Ольшанский прислал вестового: пойдите, посмотрите на соседний участок.
Я вышел на его наблюдательный пункт, взял бинокль и посмотрел на север, где в трёх верстах от нас стоял чужой полк, о котором я знал только, что он в резерве с двенадцатого числа.
Он был уже не в резерве.
Их артиллерия работала час с четвертью. Я видел, как ложится: по всей полосе, ровно, аккуратно, вспахивая передний край и проволоку, и это была работа добросовестных людей, знающих своё дело.
Потом огонь перенесли дальше.
Потом дали свисток, и они пошли.
Пошли цепями, как учили, как в наставлении, как ходили в пятом, в седьмом и в десятом числах, и я стоял с биноклем и знал, что сейчас будет.
Через три минуты после переноса огня германские пулемёты вернулись на свои места и начали.
Цепи легли на проволоке.
Не все сразу — сперва первая, потом вторая, залёгшая в трёхстах шагах и пролежавшая там до темноты, а третью вернули назад, и это было единственно разумное, что там сделали за весь день.
Я опустил бинокль.
Всё, что я мог сделать для этого полка, я сделал десятого марта в кабинете у Руднева, и этого оказалось довольно ровно настолько, чтобы у меня самого был приказ и шесть дней, а у них — свисток и наставление.
К вечеру пришла и первая бумага.
Её принёс вестовой из штаба полка: короткое отношение о том, что «занятый участок надлежит удерживать до особого распоряжения», и приписка от руки — просят донести о наличном составе и о расходе огнеприпасов.

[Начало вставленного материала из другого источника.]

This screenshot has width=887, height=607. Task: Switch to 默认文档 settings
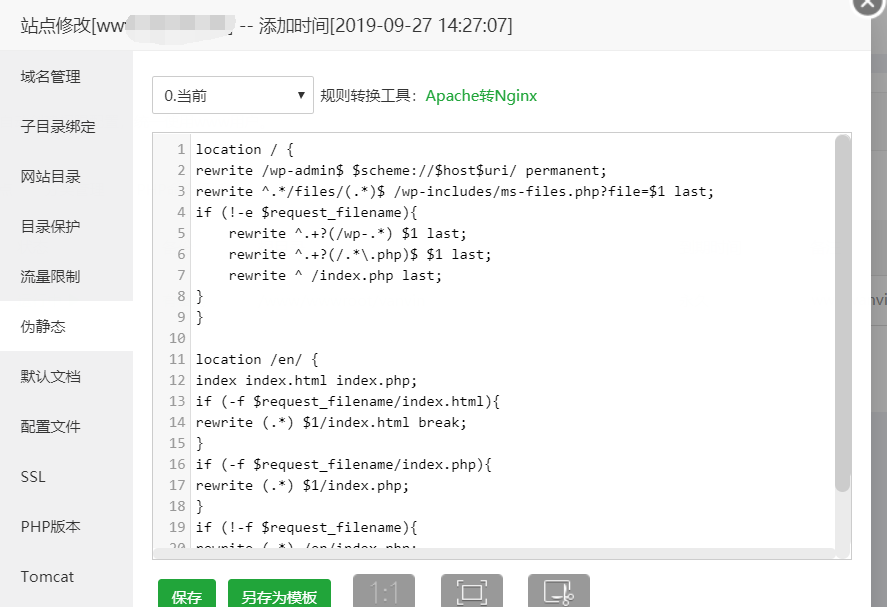click(x=51, y=377)

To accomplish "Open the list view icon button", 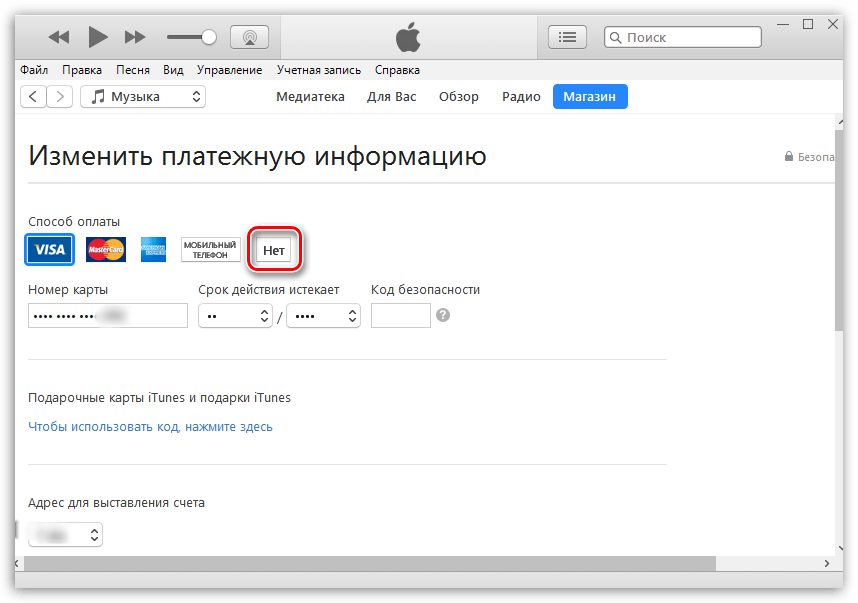I will (x=567, y=37).
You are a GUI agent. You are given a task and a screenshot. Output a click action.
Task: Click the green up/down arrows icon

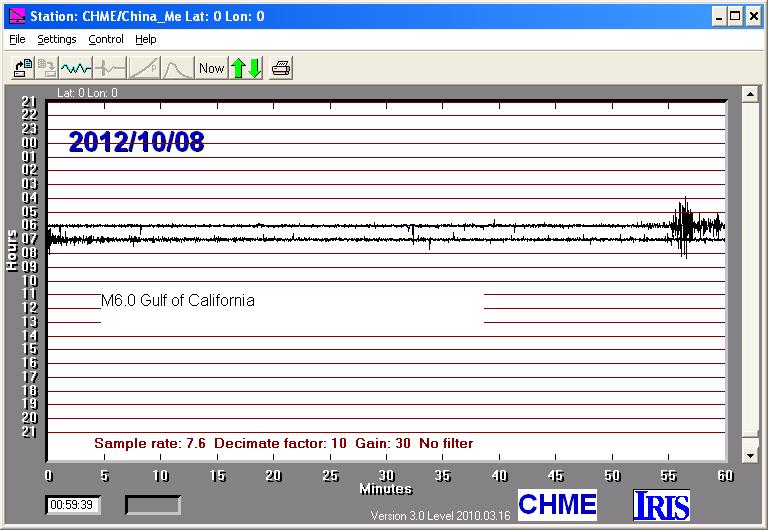click(x=246, y=68)
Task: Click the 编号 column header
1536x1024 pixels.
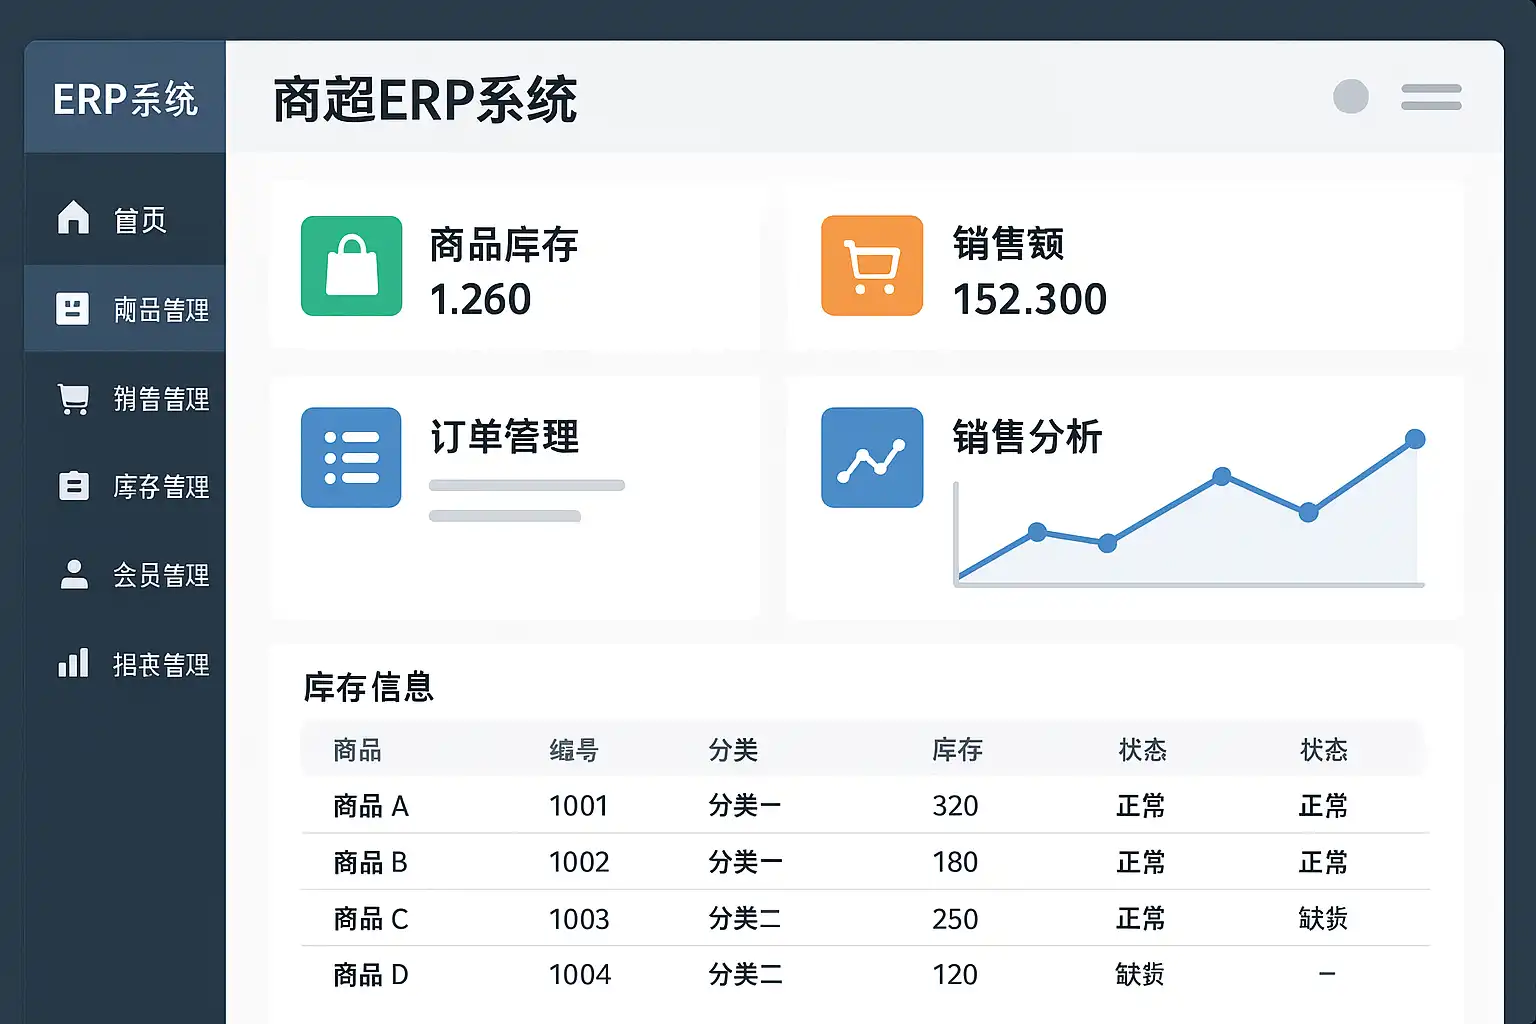Action: click(573, 750)
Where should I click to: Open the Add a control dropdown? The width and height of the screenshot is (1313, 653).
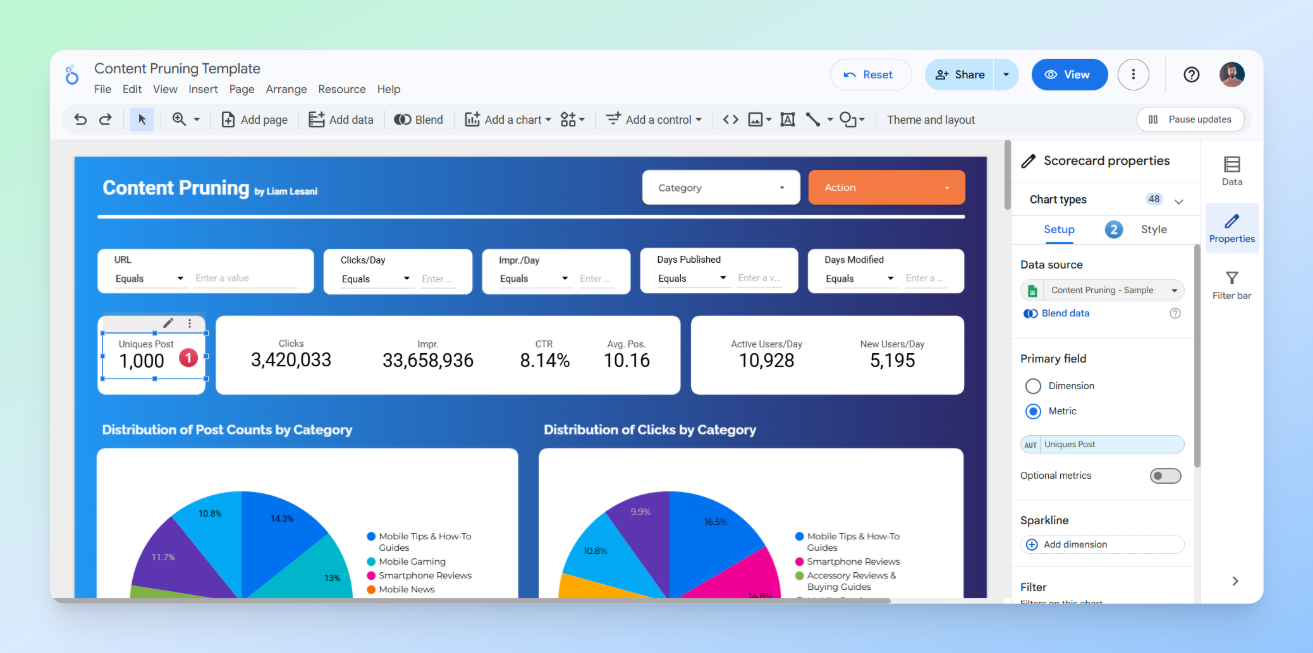tap(654, 119)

Я донёс: наличных сорок один, гранат по одной на человека; к каждой машине — по пол-ленты, германские отдельно от наших; кожухи наполнены.
Про то, что участок надлежит удерживать, я никому не читал вслух. Мы его и так удерживали, и приказ для этого нам не требовался.
Автомобиль пришёл в шестом часу вечера.
Он встал у поворота дороги, дальше не проехал и стоял, урча, покуда ко мне через ход сообщения не добрался штабной поручик в новой шинели, с папкой, промокшей по углу.
— Господин капитан. Из штаба армии. Приказано доставить вас нынче же.
— Куда?
— В штаб второй армии. И с вами — трёх человек по вашему выбору, из тех, кто был в деле.
Я оглянулся на позицию.
По ней ходили мои — сорок один человек, — растаскивали завалы, чинили ступени, выносили последних германских убитых из бокового отростка, потому что земли на них не хватило.
— Трёх человек по моему выбору, — повторил я. — А остальные?
— Про остальных распоряжения нет.
— Кто примет участок?
Поручик заглянул в папку, полистал и не нашёл.
— Полагаю, ваш батальонный командир, — сказал он наконец.
Я велел позвать Турова, Ковтуна и Кожина — тех троих, кого возьму, — и сел писать Ольшанскому записку: что где лежит, где накрыло третью точку, где у немца остались непристрелянные места и почему нельзя ставить машины там, где стояли германские.
Записка вышла на полтора листа, и в ней не было ни одного слова про то, что мы взяли эту позицию.
— Когда назад?
Поручик посмотрел на меня и в первый раз за разговор смутился.
— Про «назад» мне ничего не сказано, ваше благородие. Мне сказано «доставить».